**What needs to be done**
Only a number is wanted: how many lines in these records contain the word "blue"?

**Source data**
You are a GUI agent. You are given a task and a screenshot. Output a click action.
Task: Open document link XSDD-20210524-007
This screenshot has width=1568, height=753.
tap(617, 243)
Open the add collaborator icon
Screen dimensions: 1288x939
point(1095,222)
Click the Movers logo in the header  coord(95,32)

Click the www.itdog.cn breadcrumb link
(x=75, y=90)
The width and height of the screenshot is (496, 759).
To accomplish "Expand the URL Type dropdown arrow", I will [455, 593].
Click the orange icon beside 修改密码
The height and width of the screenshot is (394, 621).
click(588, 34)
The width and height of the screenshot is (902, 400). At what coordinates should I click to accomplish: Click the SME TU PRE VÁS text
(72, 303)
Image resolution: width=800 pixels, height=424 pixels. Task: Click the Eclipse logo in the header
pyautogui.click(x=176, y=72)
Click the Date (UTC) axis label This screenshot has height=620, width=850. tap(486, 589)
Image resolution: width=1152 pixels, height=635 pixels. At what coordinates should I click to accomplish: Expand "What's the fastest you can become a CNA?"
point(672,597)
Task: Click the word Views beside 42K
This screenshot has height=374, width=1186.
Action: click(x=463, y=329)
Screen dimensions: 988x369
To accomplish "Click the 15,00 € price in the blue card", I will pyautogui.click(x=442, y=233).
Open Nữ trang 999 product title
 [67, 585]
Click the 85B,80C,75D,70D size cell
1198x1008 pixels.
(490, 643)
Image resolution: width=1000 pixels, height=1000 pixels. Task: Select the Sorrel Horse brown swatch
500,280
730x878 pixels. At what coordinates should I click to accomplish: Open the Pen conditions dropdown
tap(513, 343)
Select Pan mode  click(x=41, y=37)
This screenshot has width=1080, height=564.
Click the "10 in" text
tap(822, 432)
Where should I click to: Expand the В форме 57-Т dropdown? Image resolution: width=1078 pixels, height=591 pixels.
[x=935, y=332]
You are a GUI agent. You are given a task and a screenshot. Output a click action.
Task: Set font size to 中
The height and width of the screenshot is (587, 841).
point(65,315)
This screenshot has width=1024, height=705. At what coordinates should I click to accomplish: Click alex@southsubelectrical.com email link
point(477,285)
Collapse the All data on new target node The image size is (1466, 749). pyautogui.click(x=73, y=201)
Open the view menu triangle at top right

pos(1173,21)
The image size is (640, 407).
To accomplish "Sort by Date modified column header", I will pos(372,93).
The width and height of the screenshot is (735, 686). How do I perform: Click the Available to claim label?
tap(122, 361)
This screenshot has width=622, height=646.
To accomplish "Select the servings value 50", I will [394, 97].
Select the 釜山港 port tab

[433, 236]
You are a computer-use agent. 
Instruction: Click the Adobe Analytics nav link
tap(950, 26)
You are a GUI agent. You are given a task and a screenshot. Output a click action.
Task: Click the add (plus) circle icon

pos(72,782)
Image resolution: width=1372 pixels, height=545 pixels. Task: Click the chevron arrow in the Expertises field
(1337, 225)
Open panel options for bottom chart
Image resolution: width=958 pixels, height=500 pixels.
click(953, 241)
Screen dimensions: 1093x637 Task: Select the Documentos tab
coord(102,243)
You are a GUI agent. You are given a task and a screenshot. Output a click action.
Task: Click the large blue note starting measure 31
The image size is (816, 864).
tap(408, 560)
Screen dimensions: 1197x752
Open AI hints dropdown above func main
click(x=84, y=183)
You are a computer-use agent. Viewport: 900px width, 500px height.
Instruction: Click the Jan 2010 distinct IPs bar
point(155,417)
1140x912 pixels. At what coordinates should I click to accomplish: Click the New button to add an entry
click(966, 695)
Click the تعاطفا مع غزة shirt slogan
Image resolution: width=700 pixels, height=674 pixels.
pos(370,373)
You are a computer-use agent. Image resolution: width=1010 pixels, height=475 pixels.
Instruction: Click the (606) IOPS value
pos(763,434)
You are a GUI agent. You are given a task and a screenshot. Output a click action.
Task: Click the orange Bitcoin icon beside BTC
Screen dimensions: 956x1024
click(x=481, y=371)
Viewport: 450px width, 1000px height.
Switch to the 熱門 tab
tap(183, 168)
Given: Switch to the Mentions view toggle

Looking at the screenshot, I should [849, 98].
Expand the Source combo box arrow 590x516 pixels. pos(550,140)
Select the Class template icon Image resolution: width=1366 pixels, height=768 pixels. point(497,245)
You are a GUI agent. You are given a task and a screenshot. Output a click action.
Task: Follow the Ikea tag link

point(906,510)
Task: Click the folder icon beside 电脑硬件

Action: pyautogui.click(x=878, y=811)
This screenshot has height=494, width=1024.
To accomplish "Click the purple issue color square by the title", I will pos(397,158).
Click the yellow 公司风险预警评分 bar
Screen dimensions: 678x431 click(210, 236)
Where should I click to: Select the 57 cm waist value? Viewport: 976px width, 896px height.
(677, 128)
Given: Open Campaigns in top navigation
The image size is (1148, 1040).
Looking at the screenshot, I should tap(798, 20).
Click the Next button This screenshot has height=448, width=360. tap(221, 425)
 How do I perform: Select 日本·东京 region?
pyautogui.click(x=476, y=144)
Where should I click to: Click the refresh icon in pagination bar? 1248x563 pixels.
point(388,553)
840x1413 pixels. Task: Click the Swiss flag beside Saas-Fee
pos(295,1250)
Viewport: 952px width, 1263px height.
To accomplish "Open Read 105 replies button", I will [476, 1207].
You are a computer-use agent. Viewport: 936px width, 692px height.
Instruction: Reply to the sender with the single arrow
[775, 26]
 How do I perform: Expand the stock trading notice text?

**Task solution**
2